Because sensory signals often evolve rapidly, they could be instrumental in the emergence of reproductive isolation between species. However, pinpointing their specific contribution to isolating barriers, and the mechanisms underlying their divergence, remains challenging. Here, we demonstrate sexual isolation due to divergence in chemical signals between two populations of Drosophila americana (SC and NE) and one population of D. novamexicana, and dissect its underlying phenotypic and genetic mechanisms. Mating trials revealed strong sexual isolation between Drosophila novamexicana males and SC Drosophila americana females, as well as more moderate bi-directional isolation between D. americana populations.
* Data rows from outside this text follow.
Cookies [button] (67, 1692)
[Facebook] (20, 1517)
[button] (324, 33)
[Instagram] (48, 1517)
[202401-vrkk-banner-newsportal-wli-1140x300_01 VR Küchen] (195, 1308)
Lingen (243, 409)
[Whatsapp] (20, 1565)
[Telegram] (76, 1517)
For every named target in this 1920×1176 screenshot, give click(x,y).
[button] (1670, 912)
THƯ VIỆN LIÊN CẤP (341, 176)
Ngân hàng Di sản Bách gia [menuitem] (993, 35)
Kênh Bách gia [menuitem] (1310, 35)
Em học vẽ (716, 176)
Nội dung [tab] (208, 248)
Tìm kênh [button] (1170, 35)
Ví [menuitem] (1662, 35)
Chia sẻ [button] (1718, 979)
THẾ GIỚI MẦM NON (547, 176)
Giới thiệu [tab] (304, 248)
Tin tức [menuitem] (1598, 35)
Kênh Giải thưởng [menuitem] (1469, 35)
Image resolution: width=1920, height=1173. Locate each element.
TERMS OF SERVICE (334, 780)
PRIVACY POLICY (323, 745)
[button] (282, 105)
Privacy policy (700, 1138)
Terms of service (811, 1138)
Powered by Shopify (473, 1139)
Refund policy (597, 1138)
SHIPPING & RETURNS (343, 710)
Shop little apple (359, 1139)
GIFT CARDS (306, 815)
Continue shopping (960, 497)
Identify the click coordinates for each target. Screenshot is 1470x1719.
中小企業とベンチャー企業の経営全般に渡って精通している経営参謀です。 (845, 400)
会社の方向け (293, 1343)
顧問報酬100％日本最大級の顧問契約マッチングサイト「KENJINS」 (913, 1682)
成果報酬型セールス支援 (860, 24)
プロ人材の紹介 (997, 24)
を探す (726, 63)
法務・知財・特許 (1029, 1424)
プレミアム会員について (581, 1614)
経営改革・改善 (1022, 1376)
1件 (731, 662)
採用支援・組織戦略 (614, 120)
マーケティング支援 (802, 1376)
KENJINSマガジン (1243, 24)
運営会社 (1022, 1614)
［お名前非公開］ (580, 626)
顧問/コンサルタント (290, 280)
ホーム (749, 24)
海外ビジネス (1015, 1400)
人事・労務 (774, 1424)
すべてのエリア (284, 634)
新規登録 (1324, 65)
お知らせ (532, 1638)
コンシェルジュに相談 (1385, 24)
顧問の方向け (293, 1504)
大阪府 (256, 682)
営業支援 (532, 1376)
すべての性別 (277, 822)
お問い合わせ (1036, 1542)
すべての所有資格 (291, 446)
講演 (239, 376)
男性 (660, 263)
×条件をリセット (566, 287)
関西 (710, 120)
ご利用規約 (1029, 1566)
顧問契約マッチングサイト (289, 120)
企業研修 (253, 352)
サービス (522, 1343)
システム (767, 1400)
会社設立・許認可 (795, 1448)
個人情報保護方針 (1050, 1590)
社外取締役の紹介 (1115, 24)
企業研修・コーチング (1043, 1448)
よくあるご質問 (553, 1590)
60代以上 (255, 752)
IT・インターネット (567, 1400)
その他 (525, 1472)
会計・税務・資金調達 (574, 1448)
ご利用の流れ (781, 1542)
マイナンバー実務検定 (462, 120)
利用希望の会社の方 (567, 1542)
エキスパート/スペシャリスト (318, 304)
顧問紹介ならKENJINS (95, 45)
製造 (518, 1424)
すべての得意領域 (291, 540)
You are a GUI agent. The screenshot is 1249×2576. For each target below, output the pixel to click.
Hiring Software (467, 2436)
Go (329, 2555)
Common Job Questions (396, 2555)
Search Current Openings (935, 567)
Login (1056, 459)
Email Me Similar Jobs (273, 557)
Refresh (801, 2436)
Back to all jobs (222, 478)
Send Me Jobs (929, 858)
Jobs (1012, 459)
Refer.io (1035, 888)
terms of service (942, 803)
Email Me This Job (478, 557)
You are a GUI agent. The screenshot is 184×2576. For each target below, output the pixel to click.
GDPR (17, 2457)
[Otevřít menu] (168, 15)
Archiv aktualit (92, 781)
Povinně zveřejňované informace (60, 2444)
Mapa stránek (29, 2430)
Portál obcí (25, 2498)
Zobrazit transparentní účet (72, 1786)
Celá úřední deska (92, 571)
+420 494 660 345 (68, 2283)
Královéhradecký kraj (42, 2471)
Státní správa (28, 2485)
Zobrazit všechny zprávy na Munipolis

Mating behavior data indicate SC D. americana males have the highest courtship efficiency and, unlike males of the other populations, are accepted by females of all species. Quantification of cuticular hydrocarbon (CHC) profiles—chemosensory signals that are used for species recognition and mate finding in Drosophila—shows that the SC D. americana population differs from the other populations primarily on the basis of compound carbon chain-length. Moreover, manipulation of male CHC composition via heterospecific perfuming—specifically perfuming D. novamexicana males with SC D. americana males—abolishes their sexual isolation from these D. americana females. Of a set of candidates, a single gene—elongase CG17821—had patterns of gene expression consistent with a role in CHC differences between species. Sequence comparisons indicate D. novamexicana and our Nebraska (NE) D. americana population share a derived CG17821 truncation mutation that could also contribute to their shared “short” CHC phenotype. Together, these data suggest an evolutionary model for the origin and spread of this allele and its consequences for CHC divergence and sexual isolation in this group.